The zone of a sensor is calculated in the following manner: Draw a straight line con-
necting a sensor and its neighbor. The perpendicular bisector of this line forms the
edge demarcating the zones of these adjacent sensors. If a wall is encountered within
the zone, then that wall forms the edge of the zone for the sensor. We next define a
context element:
Definition 1 Context Element
A context element ci contains the information from sensor si. Therefore, C =
{c1, c2, . . . , cm} contains the data from m sensors distributed in the environment.
43
Let D = {d1, d2, . . . , dk} be k devices that are present in the environment. We
define a device as a part of the environment which the user accesses or interacts
with. In other words, we consider a device to be an object in the environment. We
collectively call the sensors and devices as nodes, and assume that there are n nodes
in the environment, where n = m + k.
During the initial discovery phase, the location of all the nodes is obtained and
a minimum spanning tree is calculated, to enable tracking of the user activity, shown
in Figure 4.1(b).
If a user enters a zone at any point and leaves the zone from any point, we
represent that using the edge present in the minimum spanning tree. If an edge is not
found, then we log the activity, and upon repeated usage of that path, we include it
into the spanning tree and remove the existing path between the two nodes.

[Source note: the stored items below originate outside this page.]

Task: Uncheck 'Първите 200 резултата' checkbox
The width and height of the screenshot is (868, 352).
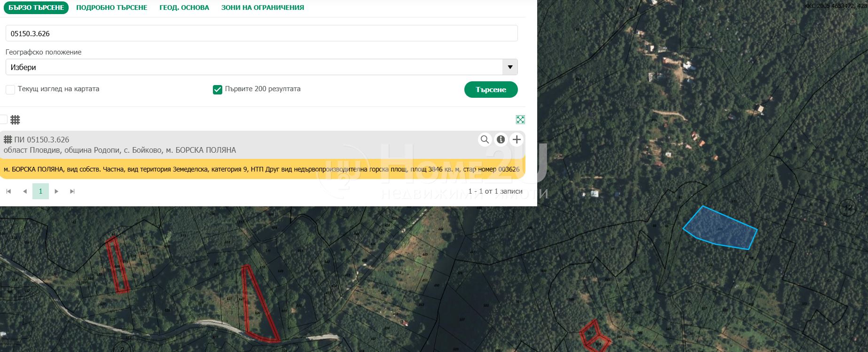Action: pos(218,89)
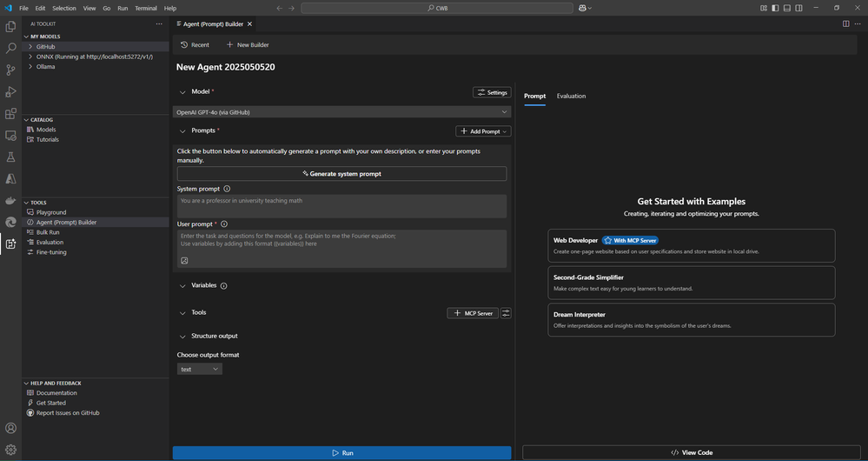Open the Accounts icon in activity bar
Screen dimensions: 868x461
point(10,428)
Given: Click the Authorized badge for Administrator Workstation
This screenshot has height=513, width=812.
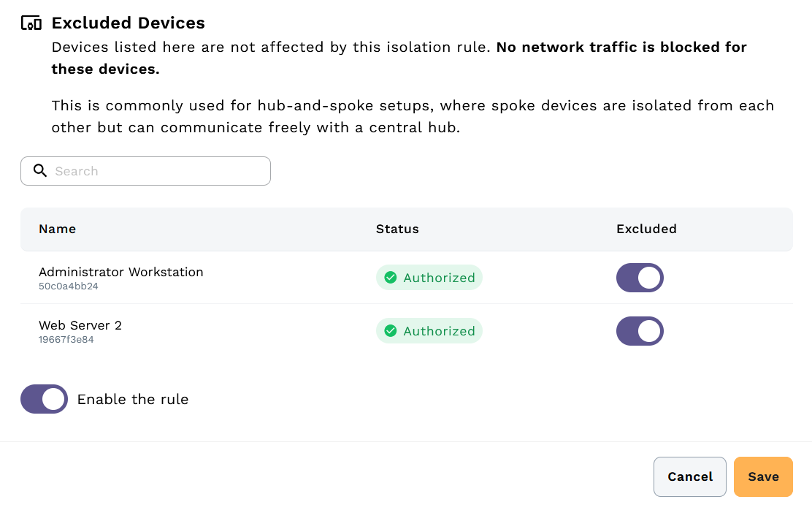Looking at the screenshot, I should (429, 278).

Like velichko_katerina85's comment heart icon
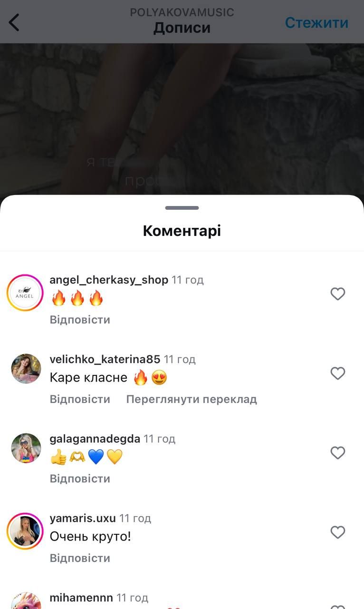point(337,373)
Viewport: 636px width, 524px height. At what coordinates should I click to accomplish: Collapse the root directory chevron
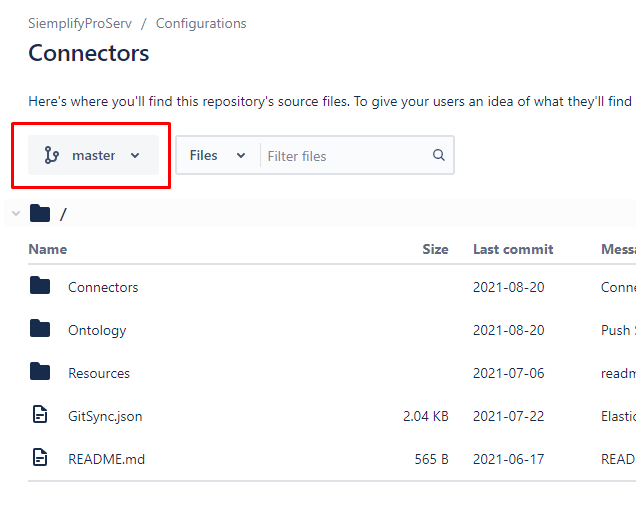[15, 214]
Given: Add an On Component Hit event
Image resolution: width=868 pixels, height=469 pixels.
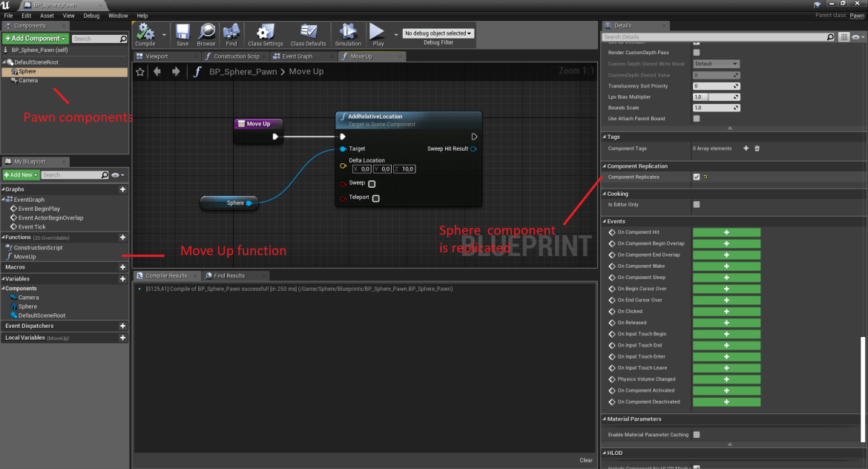Looking at the screenshot, I should [726, 232].
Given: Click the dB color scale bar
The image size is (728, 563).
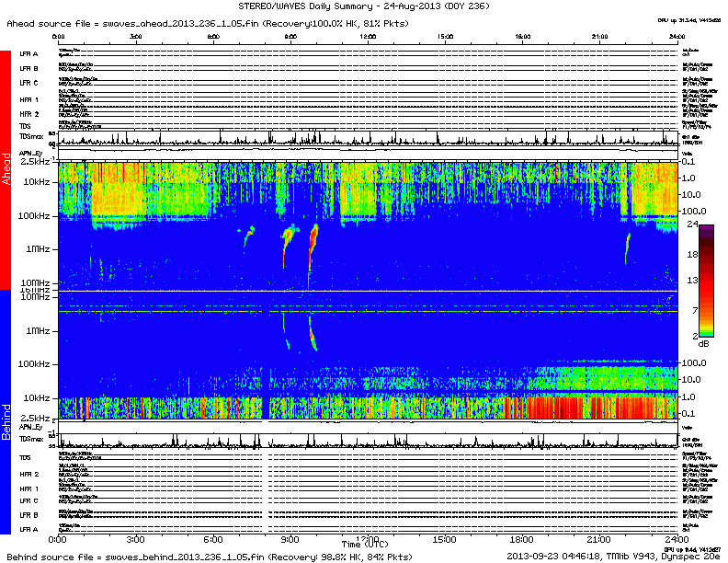Looking at the screenshot, I should pyautogui.click(x=706, y=280).
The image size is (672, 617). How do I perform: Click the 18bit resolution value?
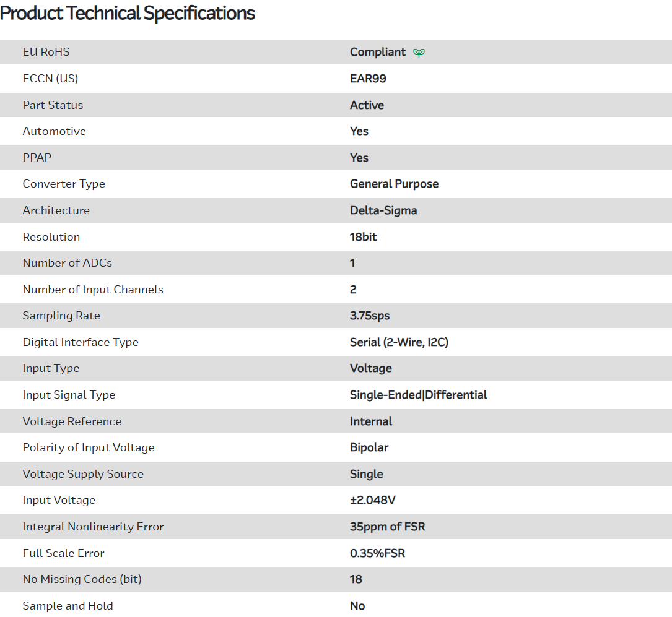click(363, 237)
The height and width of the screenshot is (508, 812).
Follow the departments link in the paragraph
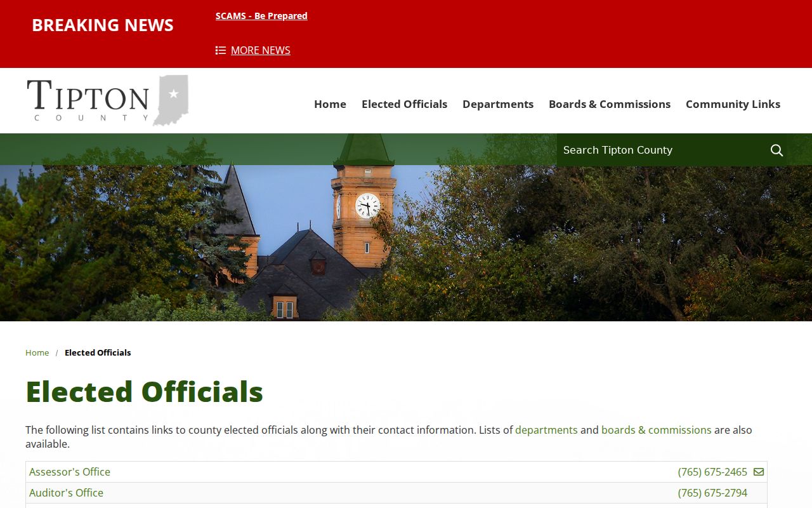tap(546, 430)
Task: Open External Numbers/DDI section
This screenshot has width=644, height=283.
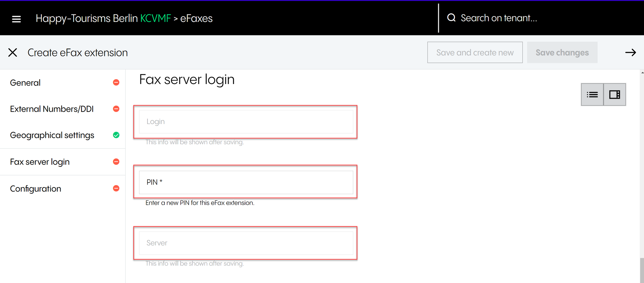Action: pyautogui.click(x=52, y=109)
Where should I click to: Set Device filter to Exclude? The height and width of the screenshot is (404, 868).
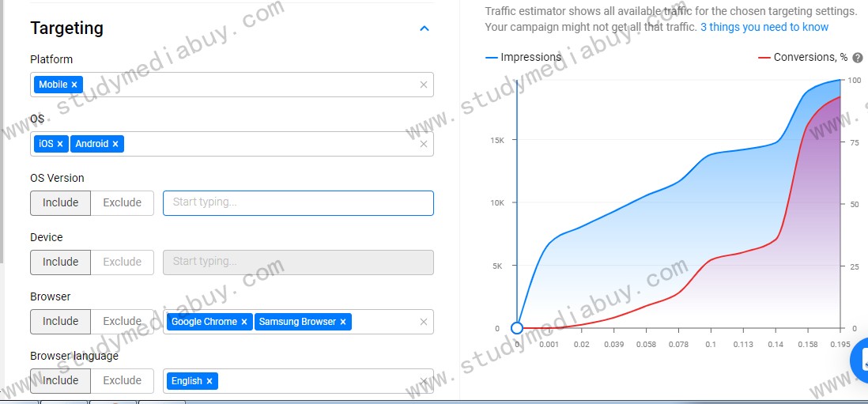coord(123,262)
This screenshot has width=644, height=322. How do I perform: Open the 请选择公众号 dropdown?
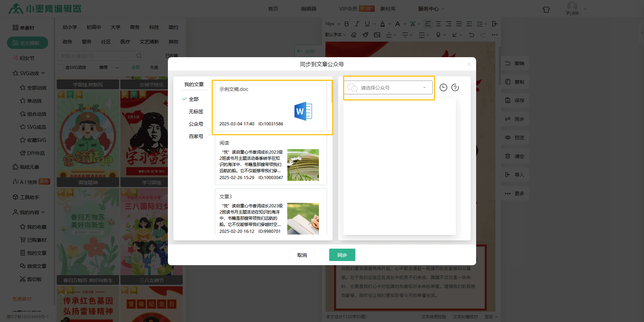point(388,88)
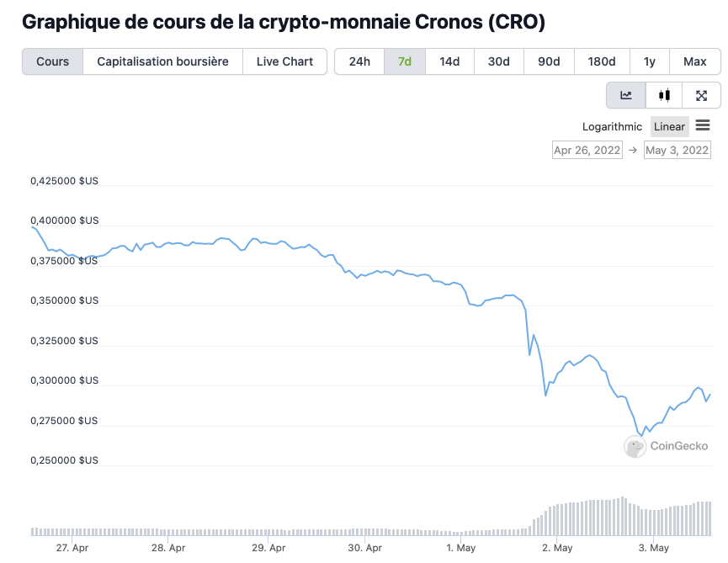Select the 7d time range
This screenshot has width=728, height=563.
404,61
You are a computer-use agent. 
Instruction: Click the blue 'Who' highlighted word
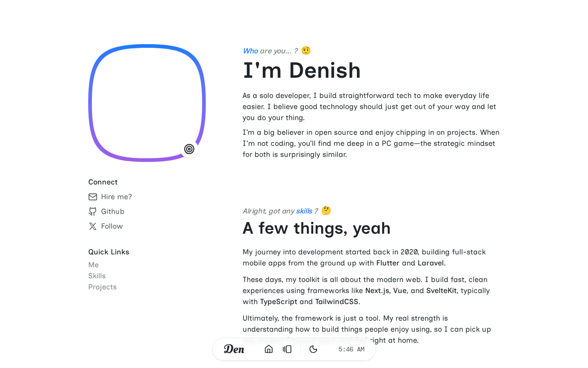click(250, 51)
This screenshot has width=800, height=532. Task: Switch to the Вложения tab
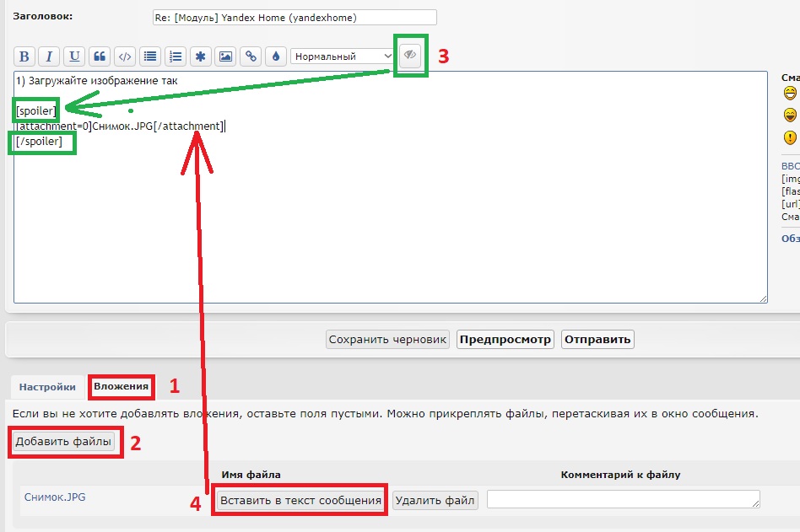[x=122, y=388]
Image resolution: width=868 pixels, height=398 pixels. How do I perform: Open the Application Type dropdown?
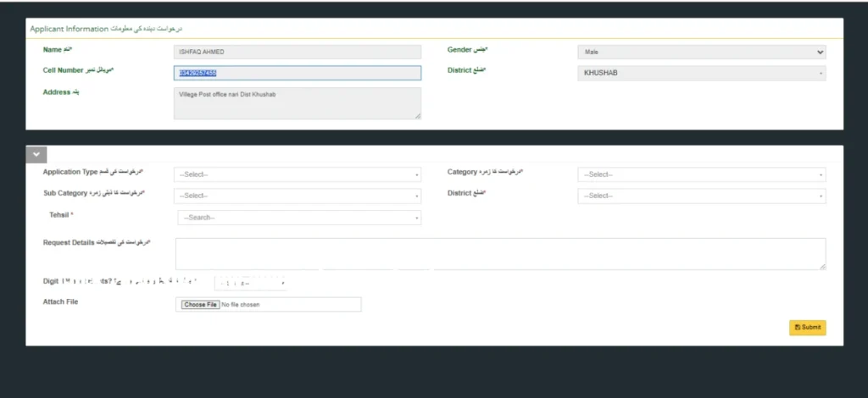(297, 174)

When a
user enters a node’s zone, we assume that the node generates a context element and
transmits it to the system. We define a situation in the following way:
Definition 2 Situation
A situation γ(t) is a sequence of context elements c1, c2, . . ., terminated by a device
at time t. In other words,
γ(t) = c1c2 . . . , cidj, where i ∈ {1, . . . , n}, j ∈ {1, . . . , k} represents a situation at
time t, γ(t) ∈ Γ.
According to our definition of situation, context elements correspond to non-
terminal, and devices correspond to terminal symbols respectively. As the user moves
in the environment, the context elements corresponding to the zones in which the user
traverses are obtained, and we process the elements in an online manner.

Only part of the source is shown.